Oooops, the ********* below should read MATH-630.
Chris
On 7 August 2011 13:28, Chris Nix <chris....@gmail.com> wrote:
> Thanks, Greg, for looking more at this. Apologies I've not been able to
> focus on this too much recently.
>
> Yes, the approach above works, however the solvers also require a change so
> that they don't unexpectedly solve for a permuted matrix. Additionally, a
> getRank() method can now be implemented much more efficiently than the
> getRank() from SingularValueDecomposition.
>
> I submitted an initial patch at *********** with these bits working,
> however this patch introduces a new RRQRDecomposition interface extending
> QRDecomposition. In light of the insights above from the team, I'll
> implement it instead within the existing class structure and re-submit.
>
> If the pivoting code is to be included in QRDecomposition, then perhaps an
> extra constructor is required to perform column pivoting since the RRQR
> decomposition of matrix A produces Q, R and P such A = QRP^T and would break
> any existing code that expects a plain decomposition of A=QR.
>
> Chris.
>
> On 6 August 2011 21:34, Greg Sterijevski <gsterijev...@gmail.com> wrote:
>
>> Hello All,
>>
>> Not sure if this is stepping on toes, but here is what I thought of to
>> deal
>> with pivoting. I would only need to modify the constructor of the
>> QRDecompImpl class:
>>
>> public QRDecompositionPivotImpl(RealMatrix matrix) {
>>
>> final int m = matrix.getRowDimension();
>> final int n = matrix.getColumnDimension();
>> final int mn = FastMath.min(m, n);
>>
>> qrt = matrix.transpose().getData();
>> rDiag = new double[FastMath.min(m, n)];
>> cachedQ = null;
>> cachedQT = null;
>> cachedR = null;
>> cachedH = null;
>>
>>
>> /*
>> * The QR decomposition of a matrix A is calculated using
>> Householder
>> * reflectors by repeating the following operations to each minor
>> * A(minor,minor) of A:
>> */
>>
>> pivots = new int[n];
>> for (int i = 0; i < n; i++) {
>> pivots[i] = i;
>> }
>>
>> int pivotIdx = -1;
>> double bestNorm = 0.0;
>> for (int minor = 0; minor < mn; minor++) {
>> bestNorm = 0.0;
>> pivotIdx = 0;
>> for (int i = minor; i < n; i++) {
>> final double[] qrtMinor = qrt[i];
>> double xNormSqr = 0.0;
>> for (int row = minor; row < m; row++) {
>> final double c = qrtMinor[row];
>> xNormSqr += c * c;
>> }
>> if (xNormSqr > bestNorm) {
>> bestNorm = xNormSqr;
>> pivotIdx = i;
>> }
>> }
>>
>>
>> if( pivotIdx != minor){
>> int pvt = pivots[minor];
>> pivots[minor] = pivots[pivotIdx];
>> double[] qswp = qrt[minor];
>> qrt[minor] = qrt[pivotIdx];
>> for( int i = minor + 1; i < n; i++){
>> if( i <= pivotIdx ){
>> final int itmp = pivots[i];
>> pivots[i] = pvt;
>> pvt = itmp;
>> final double[] tmp = qrt[i];
>> qrt[i] = qswp;
>> qswp=tmp;
>> }
>> }
>> }
>>
>> final double[] qrtMinor = qrt[minor];
>> /*
>> * Let x be the first column of the minor, and a^2 = |x|^2.

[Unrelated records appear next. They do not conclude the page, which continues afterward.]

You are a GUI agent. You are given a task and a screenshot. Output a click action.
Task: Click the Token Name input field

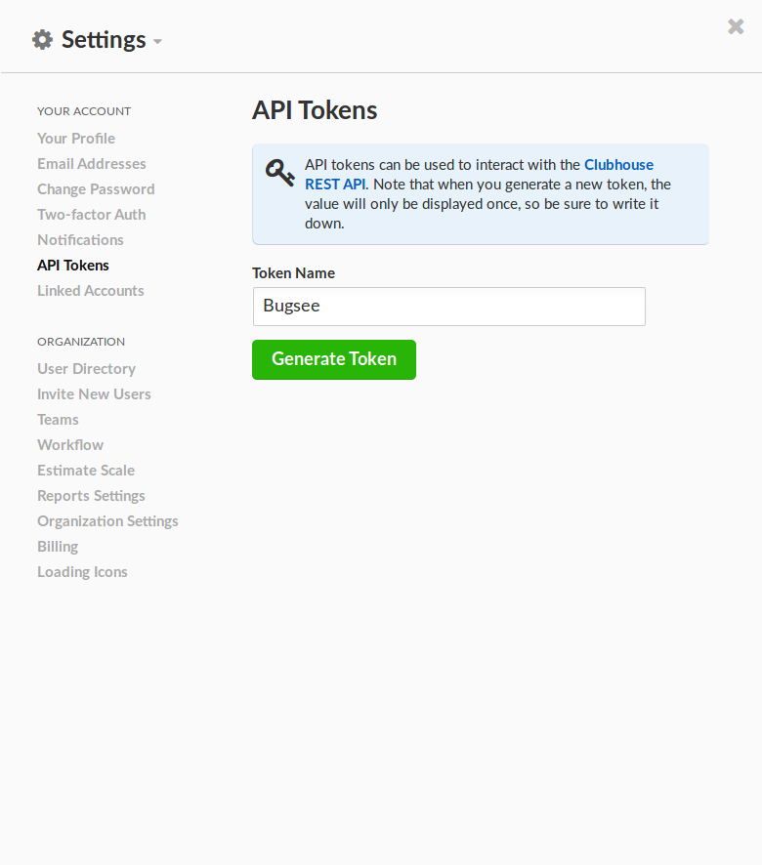click(x=448, y=306)
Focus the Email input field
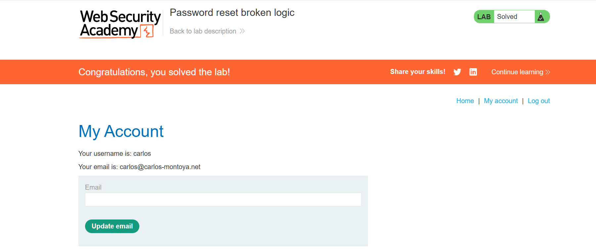Image resolution: width=596 pixels, height=249 pixels. (223, 200)
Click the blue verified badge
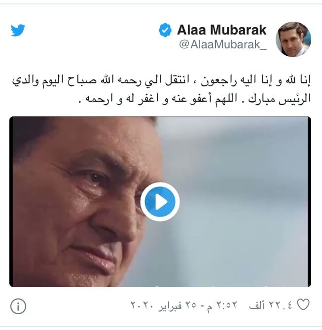This screenshot has width=322, height=330. 165,30
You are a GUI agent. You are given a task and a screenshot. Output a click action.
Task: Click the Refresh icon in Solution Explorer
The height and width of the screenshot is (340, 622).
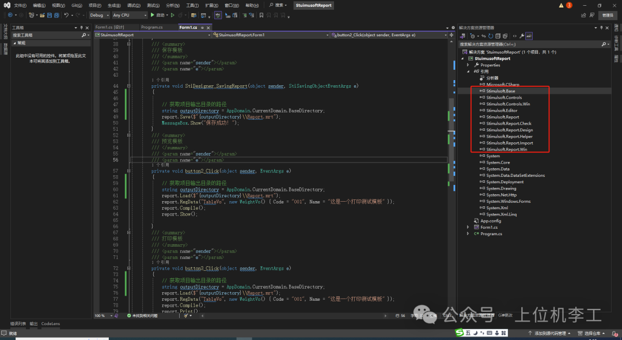click(x=490, y=36)
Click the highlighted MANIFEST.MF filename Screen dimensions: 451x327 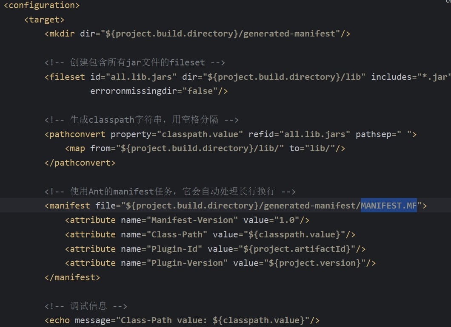point(388,206)
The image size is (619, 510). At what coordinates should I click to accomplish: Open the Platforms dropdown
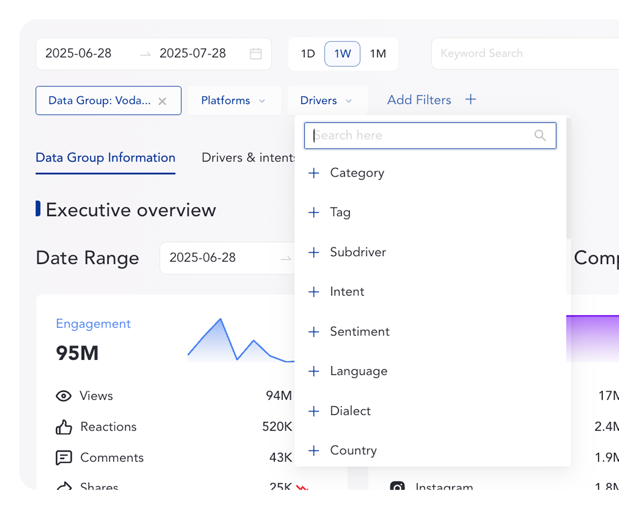click(233, 100)
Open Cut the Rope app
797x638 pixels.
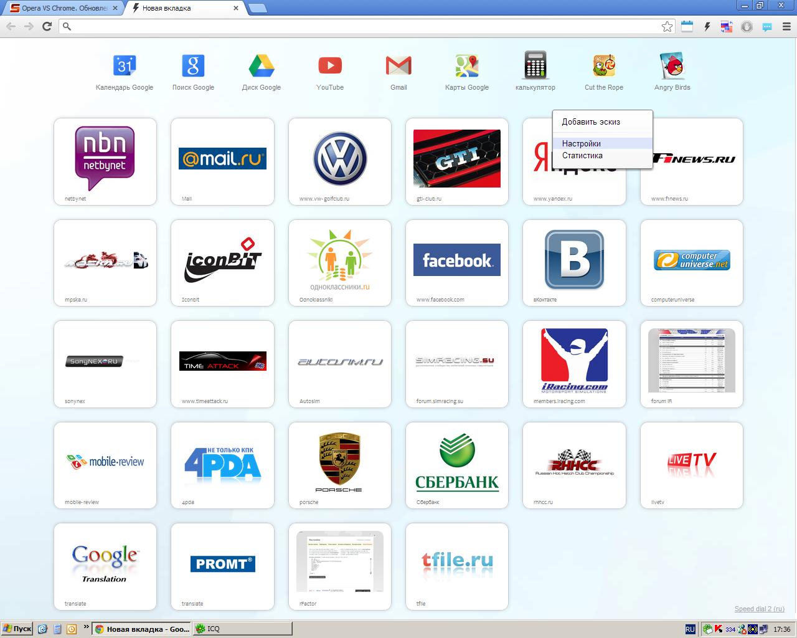(x=603, y=66)
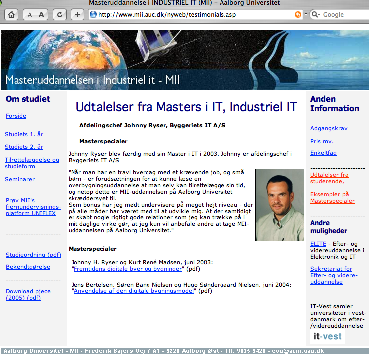Click the Home button in browser toolbar
The height and width of the screenshot is (359, 369).
tap(11, 14)
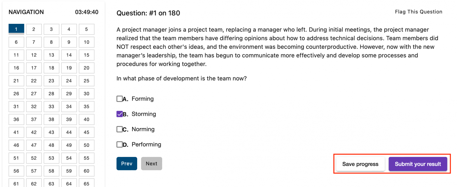Open question 61 at the bottom
Image resolution: width=457 pixels, height=187 pixels.
click(x=16, y=183)
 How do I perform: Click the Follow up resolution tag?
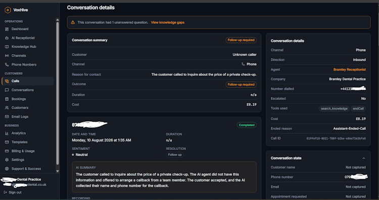(175, 155)
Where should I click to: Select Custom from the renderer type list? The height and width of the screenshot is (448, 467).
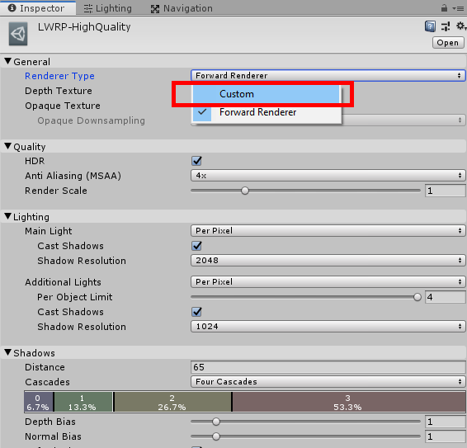point(266,94)
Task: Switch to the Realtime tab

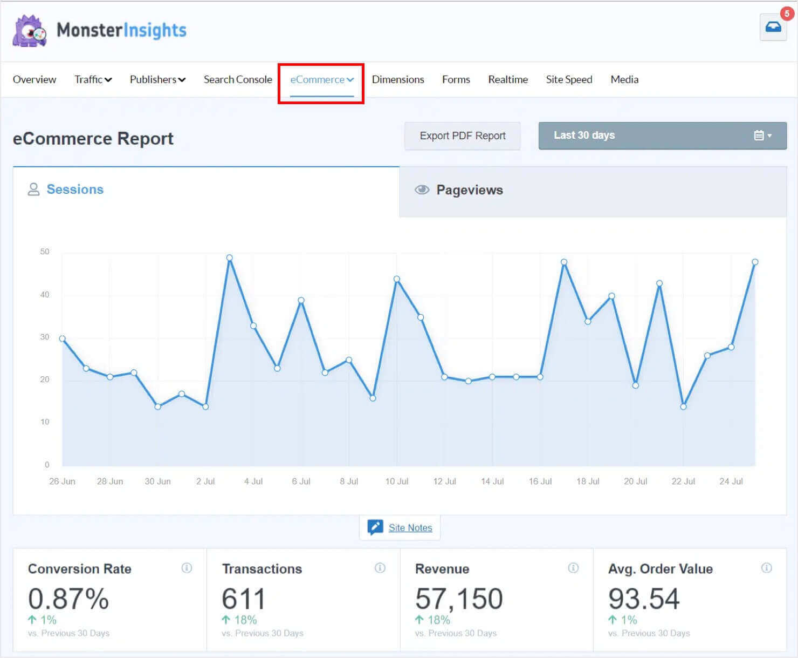Action: pyautogui.click(x=507, y=79)
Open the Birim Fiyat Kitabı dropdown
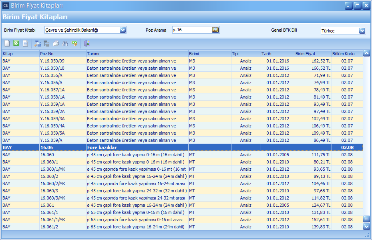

>> * x will be in the positions qr[minor][minor] through
>> qr[m][minor].
>> * The first column of the transformed minor will be
>> (a,0,0,..)'
>> * The sign of a is chosen to be opposite to the sign of the
>> first
>> * component of x. Let's find a:
>> */
>> final double a = (qrtMinor[minor] > 0) ?
>> -FastMath.sqrt(bestNorm) : FastMath.sqrt(bestNorm);
>> rDiag[minor] = a;
>>
>> if (a != 0.0) {
>>
>> /*
>> * Calculate the normalized reflection vector v and
>> transform
>> * the first column. We know the norm of v beforehand: v =
>> x-ae
>> * so |v|^2 = <x-ae,x-ae> = <x,x>-2a<x,e>+a^2<e,e> =
>> * a^2+a^2-2a<x,e> = 2a*(a - <x,e>).
>> * Here <x, e> is now qr[minor][minor].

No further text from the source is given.